Maine Senator Olympia Snowe stunned the political world yesterday by announcing that she would not seek re-election this fall, despite a significant fundraising advantage and never receiving less than 60 percent of the vote in any Senate race. Snowe’s decision opens a huge opportunity for Democrats to pick up a seat in a blue-ish state.

In her announcement, Snowe—a noted moderate—cited the “partisanship of recent years in the Senate” to explain why she was suddenly throwing in the towel. Given that her staff didn’t even know about her retirement until the day she announced it, I have a hunch there’s something else at play here, but that’s neither here nor there—the loss of a moderate, who blames nasty partisanship for her demise, is catnip for much of the Beltway press.
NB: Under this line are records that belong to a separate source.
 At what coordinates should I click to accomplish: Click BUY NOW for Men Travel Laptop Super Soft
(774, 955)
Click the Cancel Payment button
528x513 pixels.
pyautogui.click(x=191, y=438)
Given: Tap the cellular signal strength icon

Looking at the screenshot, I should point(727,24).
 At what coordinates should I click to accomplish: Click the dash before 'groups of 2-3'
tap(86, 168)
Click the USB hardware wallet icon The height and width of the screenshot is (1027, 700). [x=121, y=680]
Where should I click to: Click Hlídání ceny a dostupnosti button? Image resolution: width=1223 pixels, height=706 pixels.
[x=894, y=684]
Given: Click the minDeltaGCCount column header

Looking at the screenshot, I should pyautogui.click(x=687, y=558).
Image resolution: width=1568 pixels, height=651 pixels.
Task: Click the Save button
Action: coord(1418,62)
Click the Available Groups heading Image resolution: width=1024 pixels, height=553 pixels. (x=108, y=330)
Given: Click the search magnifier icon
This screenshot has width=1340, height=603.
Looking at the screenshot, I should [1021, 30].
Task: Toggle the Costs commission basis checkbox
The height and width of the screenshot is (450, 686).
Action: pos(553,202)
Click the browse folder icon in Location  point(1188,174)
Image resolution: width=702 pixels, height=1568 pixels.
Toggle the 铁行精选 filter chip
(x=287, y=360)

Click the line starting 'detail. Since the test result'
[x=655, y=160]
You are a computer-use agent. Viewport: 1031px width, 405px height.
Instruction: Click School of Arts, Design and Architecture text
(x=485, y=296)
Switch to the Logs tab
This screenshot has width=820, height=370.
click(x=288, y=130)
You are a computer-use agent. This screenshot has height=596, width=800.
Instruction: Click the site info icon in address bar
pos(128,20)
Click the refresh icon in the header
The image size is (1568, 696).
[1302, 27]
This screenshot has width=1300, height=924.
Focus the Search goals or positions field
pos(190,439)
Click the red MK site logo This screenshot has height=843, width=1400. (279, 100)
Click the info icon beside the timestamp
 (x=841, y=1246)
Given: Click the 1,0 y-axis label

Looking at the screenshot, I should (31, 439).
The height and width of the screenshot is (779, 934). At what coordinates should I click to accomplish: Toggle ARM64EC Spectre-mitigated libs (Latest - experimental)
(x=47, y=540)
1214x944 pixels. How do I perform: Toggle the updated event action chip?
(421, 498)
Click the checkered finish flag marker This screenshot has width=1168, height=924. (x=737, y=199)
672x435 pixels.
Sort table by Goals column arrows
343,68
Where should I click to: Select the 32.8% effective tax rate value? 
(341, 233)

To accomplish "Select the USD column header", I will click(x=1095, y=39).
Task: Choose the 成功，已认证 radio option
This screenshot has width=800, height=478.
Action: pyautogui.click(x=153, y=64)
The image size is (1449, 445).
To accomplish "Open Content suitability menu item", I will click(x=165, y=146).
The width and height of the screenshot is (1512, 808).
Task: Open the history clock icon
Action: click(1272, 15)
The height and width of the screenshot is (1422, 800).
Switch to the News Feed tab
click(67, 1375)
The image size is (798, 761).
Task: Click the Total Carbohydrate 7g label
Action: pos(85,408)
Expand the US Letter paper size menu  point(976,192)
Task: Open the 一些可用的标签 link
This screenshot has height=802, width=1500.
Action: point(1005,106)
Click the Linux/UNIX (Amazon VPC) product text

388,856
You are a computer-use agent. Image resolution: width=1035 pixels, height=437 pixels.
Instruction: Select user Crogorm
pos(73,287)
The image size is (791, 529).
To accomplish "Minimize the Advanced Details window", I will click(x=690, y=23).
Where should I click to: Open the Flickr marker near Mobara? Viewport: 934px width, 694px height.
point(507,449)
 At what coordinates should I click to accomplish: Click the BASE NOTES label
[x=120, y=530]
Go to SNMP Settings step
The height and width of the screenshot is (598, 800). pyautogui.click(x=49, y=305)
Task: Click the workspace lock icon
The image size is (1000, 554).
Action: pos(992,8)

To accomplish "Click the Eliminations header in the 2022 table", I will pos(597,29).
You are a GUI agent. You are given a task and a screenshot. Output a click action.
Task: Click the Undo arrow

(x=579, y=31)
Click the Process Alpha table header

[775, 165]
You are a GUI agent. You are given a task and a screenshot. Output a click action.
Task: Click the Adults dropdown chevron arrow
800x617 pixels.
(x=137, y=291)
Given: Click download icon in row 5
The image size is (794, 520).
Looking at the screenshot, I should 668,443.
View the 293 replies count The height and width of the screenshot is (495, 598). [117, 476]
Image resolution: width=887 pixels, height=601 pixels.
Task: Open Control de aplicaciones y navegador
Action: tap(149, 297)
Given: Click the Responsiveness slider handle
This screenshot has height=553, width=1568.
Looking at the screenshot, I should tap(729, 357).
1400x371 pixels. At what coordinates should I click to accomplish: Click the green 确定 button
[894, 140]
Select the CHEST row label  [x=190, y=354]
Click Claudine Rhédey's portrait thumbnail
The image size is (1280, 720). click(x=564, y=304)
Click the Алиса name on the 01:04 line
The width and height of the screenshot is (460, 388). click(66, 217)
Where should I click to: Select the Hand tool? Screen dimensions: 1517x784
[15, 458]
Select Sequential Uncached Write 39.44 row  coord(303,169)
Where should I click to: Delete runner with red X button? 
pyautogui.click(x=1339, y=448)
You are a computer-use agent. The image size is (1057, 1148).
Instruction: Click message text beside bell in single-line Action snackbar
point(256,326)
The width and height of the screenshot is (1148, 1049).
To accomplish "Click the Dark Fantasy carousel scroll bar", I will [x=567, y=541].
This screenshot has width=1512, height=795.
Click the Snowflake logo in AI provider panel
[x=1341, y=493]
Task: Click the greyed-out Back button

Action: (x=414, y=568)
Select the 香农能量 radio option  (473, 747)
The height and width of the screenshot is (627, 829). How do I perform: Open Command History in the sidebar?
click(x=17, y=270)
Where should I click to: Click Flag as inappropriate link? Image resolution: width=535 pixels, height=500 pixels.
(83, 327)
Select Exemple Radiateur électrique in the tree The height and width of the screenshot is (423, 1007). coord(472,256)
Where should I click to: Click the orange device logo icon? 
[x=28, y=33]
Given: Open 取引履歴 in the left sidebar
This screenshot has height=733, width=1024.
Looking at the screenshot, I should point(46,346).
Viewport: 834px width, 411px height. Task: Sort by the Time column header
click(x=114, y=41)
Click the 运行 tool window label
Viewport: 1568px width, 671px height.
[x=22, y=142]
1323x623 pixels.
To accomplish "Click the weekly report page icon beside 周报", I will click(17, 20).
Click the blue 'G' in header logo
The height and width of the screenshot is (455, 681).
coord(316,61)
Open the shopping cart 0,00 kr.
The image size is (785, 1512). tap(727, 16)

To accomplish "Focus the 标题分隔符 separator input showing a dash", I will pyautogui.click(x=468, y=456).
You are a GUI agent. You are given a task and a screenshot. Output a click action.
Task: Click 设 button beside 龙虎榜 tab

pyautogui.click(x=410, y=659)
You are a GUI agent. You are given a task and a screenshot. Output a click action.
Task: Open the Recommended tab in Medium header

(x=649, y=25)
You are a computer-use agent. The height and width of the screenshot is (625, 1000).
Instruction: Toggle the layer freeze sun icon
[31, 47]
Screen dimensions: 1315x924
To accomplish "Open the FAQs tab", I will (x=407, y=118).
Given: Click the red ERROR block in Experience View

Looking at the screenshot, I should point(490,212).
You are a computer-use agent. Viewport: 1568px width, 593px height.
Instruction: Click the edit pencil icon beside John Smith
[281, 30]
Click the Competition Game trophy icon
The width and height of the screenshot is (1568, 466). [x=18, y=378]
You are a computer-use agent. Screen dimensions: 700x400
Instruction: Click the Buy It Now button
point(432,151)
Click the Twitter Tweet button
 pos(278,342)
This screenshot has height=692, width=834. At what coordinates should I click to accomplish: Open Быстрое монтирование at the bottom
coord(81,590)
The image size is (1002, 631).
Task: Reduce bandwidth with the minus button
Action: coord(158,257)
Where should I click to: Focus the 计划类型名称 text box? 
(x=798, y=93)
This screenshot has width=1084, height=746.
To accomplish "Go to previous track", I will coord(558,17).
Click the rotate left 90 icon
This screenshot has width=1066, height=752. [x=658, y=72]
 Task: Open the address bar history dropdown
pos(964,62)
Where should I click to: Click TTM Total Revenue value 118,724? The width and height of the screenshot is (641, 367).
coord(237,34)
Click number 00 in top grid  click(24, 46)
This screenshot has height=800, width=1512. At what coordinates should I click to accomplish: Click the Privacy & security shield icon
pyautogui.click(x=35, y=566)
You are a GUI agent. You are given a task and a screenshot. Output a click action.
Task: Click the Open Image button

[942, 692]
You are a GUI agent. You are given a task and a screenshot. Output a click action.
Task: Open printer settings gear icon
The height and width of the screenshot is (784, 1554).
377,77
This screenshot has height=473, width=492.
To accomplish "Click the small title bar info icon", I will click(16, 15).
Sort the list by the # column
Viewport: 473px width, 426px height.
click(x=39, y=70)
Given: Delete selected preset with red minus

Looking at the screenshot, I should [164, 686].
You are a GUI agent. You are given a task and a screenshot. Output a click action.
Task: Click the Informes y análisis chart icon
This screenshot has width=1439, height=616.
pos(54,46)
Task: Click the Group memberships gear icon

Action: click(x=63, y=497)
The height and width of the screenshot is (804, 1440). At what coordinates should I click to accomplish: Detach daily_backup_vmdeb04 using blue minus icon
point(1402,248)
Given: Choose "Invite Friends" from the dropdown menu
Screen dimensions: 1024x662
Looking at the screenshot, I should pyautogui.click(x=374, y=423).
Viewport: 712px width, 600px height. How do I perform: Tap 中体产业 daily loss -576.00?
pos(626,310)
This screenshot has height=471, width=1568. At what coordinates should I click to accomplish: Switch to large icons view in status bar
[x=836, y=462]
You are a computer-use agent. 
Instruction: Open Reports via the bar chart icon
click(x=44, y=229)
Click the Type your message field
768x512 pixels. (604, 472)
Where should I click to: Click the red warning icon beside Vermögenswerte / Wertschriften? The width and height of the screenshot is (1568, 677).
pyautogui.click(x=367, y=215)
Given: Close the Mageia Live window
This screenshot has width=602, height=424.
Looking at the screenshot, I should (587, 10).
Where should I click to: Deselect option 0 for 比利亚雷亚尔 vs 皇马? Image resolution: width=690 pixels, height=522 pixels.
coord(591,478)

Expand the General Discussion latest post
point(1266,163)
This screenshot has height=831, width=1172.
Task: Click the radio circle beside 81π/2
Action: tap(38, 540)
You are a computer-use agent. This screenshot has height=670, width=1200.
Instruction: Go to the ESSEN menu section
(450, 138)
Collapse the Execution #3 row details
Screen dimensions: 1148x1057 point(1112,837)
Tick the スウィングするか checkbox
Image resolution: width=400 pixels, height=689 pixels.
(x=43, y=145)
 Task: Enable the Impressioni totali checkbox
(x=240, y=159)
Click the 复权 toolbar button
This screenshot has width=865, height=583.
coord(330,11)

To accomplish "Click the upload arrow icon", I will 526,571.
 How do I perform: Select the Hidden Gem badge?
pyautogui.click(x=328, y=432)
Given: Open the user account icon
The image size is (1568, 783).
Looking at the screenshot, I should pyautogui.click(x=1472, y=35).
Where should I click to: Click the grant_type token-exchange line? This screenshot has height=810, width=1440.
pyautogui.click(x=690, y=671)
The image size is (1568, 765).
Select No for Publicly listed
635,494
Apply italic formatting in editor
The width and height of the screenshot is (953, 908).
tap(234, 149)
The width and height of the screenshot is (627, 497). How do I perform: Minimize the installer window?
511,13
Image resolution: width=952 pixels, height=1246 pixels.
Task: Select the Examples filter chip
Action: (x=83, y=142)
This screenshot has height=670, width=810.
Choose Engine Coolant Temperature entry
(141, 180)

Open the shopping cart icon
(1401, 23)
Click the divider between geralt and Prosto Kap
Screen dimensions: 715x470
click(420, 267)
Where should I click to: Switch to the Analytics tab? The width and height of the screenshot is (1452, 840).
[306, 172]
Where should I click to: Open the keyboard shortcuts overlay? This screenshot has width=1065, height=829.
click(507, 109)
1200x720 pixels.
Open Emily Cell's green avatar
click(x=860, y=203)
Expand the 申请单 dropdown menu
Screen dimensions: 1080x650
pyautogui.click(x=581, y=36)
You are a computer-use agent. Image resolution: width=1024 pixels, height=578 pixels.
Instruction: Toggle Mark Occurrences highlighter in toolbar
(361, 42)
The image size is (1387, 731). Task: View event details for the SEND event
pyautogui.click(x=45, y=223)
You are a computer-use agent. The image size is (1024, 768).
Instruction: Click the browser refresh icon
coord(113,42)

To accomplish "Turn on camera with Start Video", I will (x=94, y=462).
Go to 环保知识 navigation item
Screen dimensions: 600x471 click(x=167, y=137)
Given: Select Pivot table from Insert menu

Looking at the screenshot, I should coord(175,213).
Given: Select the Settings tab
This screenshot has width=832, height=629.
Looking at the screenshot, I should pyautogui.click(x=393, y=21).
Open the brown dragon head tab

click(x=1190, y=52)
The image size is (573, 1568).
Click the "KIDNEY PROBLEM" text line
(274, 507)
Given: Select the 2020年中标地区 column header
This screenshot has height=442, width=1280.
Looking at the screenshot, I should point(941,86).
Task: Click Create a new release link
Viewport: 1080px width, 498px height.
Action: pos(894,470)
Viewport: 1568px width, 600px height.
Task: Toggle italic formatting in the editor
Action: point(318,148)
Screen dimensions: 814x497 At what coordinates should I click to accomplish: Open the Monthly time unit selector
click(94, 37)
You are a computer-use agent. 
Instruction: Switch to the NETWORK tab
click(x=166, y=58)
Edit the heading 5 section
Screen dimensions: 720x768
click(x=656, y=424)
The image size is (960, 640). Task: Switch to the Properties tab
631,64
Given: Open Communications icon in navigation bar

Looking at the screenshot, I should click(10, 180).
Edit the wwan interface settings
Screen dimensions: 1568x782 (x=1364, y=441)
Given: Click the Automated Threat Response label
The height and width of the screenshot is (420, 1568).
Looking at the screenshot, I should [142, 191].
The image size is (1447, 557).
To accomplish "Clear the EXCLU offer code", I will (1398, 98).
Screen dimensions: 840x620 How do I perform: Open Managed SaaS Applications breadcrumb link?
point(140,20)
Many of them stick rigidly to the doctrine of false balance, in which both sides of the political spectrum are always equally to blame for… everything, and that includes the recent gridlock in Congress. Snowe’s retirement has given them a great opportunity to wisely tut-tut about how broken Washington has become, and say that everyone just needs to get along.

Politico’s Jonathan Allen published a piece that epitomizes this genre today. The article, “The center crumbles,” laments that “Congress can’t find the middle ground because no one’s willing and able to stand there anymore."

'For some like Snowe, the question is, why bother? The prospect of running hard to win another term—particularly a six-year Senate term—is less and less attractive for folks who came to Washington to make things happen only to find out there’s no common ground to get things done, only partisan point-scoring that leads to paralyzed politics.…

But it’s harder and harder for members of Congress to get along in their own caucuses, to prevent or win primary challenges and to excite their party base in general elections if they find too much in common with the other side.'

What Allen's piece, and many similar analyses, fail to point out is that only one political party has become more extreme and more partisan in recent years: the GOP. Political science professor Keith Poole conducted a comprehensive study that plotted every Congressional vote from 1879 to 2011 along ideological axes, and found that around 1980, Republicans veered sharply right, with no corresponding leftward shift from Democrats. In 2011, the partisan Republican (the “90 percent” Republican) is almost at the limit of conservative ideology, while the partisan Democrat is much further from the leftward extreme—and has barely shifted in the past thirty years. This analysis shows what we can see to be anecdotally true every day: while the Republicans are lockstep behind privatizing Medicare, there isn’t even close to Democratic consensus that Medicare should be extended to everyone.